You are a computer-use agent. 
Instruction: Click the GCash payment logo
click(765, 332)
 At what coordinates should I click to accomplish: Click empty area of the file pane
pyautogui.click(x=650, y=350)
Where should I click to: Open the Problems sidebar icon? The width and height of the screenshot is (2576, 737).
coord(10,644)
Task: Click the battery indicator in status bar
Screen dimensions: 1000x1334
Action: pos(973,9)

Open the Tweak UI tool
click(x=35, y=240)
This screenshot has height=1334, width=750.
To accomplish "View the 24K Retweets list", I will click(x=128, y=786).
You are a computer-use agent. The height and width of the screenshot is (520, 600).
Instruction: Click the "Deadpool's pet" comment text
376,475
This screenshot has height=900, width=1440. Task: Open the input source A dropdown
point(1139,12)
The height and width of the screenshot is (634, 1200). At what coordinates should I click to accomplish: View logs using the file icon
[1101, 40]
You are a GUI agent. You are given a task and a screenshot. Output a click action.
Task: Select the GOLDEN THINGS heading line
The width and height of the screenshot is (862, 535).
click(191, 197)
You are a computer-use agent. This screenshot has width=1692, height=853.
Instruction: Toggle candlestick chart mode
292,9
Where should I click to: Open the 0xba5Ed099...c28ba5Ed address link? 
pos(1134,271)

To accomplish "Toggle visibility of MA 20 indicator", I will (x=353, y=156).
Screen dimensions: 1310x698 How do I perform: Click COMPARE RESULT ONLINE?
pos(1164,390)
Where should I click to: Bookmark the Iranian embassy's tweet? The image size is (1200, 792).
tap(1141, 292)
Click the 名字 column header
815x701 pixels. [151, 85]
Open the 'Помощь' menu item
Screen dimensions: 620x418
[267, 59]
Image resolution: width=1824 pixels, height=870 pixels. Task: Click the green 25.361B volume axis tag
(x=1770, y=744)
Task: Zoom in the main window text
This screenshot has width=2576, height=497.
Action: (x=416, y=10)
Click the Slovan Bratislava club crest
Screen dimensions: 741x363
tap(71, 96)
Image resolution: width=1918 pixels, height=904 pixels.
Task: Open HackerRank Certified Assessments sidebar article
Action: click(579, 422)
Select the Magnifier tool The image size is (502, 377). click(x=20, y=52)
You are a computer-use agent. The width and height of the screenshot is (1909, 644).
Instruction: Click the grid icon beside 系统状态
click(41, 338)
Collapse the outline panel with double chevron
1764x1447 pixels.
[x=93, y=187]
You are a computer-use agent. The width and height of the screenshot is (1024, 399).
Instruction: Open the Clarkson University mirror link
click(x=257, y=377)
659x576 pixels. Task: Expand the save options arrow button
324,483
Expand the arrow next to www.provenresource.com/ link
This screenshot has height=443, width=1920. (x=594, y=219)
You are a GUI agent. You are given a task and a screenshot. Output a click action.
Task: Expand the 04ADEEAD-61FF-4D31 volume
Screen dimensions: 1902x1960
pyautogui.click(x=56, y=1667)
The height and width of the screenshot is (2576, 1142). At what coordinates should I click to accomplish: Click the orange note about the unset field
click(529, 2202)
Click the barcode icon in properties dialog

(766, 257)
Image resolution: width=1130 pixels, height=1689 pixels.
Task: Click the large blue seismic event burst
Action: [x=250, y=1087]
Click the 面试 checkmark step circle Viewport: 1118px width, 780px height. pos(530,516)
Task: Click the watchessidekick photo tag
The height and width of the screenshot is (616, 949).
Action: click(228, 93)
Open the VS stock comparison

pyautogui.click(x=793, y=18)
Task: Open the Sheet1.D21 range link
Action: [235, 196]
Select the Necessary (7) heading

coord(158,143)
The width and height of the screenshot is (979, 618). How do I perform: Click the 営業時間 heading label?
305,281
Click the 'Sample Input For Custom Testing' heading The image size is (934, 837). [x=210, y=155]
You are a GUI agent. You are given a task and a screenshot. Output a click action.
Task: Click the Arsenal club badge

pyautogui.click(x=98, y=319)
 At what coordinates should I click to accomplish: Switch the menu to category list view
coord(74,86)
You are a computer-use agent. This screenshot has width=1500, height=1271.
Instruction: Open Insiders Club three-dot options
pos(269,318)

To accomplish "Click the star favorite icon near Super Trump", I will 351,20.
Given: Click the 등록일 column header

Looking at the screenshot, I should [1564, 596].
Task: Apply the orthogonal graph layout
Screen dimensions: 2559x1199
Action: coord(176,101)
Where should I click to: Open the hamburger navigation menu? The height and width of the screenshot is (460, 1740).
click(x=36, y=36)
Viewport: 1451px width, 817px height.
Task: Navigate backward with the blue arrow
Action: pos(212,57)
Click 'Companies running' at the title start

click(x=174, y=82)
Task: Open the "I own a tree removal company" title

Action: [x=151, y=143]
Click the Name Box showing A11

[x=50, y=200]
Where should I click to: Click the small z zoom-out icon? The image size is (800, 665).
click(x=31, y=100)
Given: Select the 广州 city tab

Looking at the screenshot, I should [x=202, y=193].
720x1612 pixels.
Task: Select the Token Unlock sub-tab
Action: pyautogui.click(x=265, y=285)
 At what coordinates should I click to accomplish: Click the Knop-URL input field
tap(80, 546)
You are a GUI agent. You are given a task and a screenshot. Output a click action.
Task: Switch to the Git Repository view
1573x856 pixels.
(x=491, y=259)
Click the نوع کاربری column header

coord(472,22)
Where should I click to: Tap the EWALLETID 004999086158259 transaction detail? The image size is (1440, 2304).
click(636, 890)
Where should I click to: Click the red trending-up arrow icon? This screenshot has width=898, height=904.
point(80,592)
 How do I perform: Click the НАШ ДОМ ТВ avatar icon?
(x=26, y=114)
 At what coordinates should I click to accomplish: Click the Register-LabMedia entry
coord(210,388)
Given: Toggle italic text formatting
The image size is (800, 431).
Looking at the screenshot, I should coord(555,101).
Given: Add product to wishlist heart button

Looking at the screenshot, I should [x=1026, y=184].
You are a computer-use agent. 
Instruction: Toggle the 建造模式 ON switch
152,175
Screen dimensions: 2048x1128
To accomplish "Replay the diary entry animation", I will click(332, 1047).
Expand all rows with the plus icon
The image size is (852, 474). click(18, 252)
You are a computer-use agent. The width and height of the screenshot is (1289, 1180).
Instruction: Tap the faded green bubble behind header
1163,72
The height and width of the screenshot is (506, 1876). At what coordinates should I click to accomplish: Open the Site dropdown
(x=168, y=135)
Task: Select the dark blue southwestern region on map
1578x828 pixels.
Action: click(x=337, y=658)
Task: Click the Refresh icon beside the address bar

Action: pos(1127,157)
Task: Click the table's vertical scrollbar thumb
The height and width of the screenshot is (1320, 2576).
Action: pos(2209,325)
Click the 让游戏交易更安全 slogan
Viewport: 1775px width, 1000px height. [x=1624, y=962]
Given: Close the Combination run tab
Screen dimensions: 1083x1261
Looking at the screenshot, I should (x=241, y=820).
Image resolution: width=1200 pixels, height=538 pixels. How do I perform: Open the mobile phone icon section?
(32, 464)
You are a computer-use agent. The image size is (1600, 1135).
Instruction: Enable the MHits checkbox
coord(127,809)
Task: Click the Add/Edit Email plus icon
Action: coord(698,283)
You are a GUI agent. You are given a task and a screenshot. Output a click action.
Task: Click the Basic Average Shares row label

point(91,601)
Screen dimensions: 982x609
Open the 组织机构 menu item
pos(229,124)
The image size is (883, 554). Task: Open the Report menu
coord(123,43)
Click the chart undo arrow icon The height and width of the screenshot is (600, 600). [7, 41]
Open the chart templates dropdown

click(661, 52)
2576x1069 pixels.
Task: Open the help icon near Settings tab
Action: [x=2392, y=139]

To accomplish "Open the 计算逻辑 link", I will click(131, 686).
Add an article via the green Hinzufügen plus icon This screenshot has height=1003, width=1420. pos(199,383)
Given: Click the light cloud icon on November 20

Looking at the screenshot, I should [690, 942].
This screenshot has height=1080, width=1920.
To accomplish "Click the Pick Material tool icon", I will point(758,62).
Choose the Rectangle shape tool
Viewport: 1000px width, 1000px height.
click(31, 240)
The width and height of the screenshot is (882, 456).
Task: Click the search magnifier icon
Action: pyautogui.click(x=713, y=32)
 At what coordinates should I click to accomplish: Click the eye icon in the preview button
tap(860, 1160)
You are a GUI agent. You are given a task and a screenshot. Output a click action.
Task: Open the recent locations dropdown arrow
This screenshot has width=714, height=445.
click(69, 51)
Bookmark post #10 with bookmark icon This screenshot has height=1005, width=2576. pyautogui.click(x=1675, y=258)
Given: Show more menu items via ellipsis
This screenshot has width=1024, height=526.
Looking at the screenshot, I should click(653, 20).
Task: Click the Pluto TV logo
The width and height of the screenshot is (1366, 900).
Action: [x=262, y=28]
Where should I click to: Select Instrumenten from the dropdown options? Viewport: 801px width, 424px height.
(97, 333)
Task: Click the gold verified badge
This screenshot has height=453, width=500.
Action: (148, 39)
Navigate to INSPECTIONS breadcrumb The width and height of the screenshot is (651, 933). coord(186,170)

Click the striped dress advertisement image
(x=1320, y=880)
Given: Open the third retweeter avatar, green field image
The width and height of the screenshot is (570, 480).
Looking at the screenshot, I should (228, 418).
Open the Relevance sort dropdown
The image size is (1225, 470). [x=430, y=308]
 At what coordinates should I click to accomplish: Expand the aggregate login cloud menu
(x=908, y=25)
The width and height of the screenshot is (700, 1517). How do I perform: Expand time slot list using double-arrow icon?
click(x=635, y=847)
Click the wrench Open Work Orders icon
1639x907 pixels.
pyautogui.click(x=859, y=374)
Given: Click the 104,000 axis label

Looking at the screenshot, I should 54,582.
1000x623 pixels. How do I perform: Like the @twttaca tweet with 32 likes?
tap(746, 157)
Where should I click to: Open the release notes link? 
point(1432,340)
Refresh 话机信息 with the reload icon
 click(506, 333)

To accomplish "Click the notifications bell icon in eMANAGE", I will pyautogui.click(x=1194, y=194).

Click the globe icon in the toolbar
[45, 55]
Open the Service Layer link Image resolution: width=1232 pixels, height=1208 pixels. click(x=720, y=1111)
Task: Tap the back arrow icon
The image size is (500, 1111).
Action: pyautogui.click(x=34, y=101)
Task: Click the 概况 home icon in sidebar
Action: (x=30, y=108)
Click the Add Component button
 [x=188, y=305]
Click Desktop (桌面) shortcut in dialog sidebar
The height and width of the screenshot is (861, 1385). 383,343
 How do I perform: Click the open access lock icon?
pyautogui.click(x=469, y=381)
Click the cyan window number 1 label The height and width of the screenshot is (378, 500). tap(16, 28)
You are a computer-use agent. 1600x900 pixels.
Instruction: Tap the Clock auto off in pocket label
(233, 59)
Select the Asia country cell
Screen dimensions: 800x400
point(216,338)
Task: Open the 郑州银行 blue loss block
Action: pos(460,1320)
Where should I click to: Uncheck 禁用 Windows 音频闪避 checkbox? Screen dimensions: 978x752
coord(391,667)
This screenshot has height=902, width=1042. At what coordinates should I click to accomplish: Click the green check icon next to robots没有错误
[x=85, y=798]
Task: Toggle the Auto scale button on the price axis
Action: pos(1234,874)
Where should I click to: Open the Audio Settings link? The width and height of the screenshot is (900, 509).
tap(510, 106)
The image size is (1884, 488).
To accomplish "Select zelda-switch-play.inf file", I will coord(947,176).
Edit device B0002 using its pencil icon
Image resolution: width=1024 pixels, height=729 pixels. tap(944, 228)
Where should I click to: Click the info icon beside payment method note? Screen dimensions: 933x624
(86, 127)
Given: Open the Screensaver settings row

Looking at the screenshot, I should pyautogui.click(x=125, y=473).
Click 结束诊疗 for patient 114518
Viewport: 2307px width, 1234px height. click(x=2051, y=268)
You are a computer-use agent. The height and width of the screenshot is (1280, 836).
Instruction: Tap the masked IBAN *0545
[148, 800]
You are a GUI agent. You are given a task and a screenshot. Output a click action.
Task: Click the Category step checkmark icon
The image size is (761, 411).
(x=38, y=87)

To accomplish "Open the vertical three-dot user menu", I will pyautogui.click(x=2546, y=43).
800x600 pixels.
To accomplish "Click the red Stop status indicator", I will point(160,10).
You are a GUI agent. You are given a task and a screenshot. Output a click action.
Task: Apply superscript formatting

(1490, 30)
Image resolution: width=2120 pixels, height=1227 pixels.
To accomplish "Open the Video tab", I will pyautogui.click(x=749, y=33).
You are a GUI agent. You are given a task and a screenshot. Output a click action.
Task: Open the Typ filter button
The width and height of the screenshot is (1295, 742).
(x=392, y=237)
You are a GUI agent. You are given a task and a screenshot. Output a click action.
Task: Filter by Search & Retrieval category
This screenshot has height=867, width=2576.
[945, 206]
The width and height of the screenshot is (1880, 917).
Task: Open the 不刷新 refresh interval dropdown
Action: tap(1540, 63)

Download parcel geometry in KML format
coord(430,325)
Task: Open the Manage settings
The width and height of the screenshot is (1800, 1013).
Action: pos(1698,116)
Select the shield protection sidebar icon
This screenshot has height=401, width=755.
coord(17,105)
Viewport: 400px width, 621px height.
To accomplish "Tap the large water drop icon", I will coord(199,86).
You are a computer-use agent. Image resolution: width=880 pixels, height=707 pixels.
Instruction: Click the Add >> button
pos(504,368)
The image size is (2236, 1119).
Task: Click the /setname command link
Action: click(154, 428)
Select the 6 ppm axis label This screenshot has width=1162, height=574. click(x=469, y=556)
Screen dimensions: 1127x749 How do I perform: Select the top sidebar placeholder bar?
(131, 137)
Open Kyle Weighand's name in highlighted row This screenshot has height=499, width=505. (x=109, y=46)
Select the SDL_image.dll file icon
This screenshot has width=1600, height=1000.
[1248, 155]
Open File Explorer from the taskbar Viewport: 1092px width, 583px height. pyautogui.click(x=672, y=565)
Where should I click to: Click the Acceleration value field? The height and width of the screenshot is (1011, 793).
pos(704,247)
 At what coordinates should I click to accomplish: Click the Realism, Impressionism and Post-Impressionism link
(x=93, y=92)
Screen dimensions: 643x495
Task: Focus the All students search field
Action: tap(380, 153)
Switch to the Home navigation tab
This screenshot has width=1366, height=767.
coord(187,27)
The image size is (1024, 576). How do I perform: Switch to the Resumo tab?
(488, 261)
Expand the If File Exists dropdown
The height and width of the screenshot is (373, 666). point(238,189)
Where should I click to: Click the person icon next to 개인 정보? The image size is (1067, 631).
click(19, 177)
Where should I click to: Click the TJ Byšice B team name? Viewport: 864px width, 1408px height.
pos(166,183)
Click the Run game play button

Objective
Begin at the line that has "Download parcel geometry in KML format" and stop after the line that has "coord(17,105)". Output those lines of the records as a Markdown table with columns Row and Line, numbering each row and leaving out any blank lines.

Result for this task
| Row | Line |
|---|---|
| 1 | Download parcel geometry in KML format |
| 2 | coord(430,325) |
| 3 | Task: Open the Manage settings |
| 4 | The width and height of the screenshot is (1800, 1013). |
| 5 | Action: pos(1698,116) |
| 6 | Select the shield protection sidebar icon |
| 7 | This screenshot has height=401, width=755. |
| 8 | coord(17,105) |